# Your objective:
Would you please copy the part of the material below that opens with the line containing "Given: Select the" and closes with the line containing "The image size is (366, 242)."? Copy it exactly, and only it.

**** Material supplied ****

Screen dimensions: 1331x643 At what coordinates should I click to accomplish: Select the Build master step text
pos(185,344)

****
**** Material supplied ****

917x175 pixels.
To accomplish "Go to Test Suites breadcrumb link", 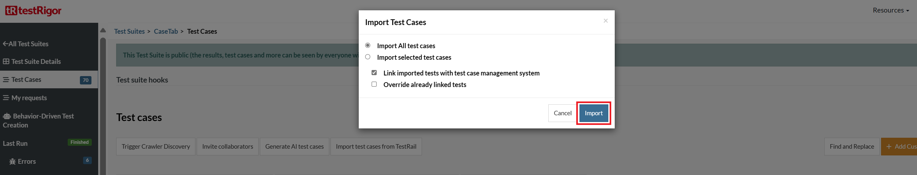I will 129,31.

****
**** Material supplied ****

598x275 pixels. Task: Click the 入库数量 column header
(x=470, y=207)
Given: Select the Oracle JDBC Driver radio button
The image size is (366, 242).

****

# Solution for this problem:
Given: Select the Oracle JDBC Driver radio button
The image size is (366, 242).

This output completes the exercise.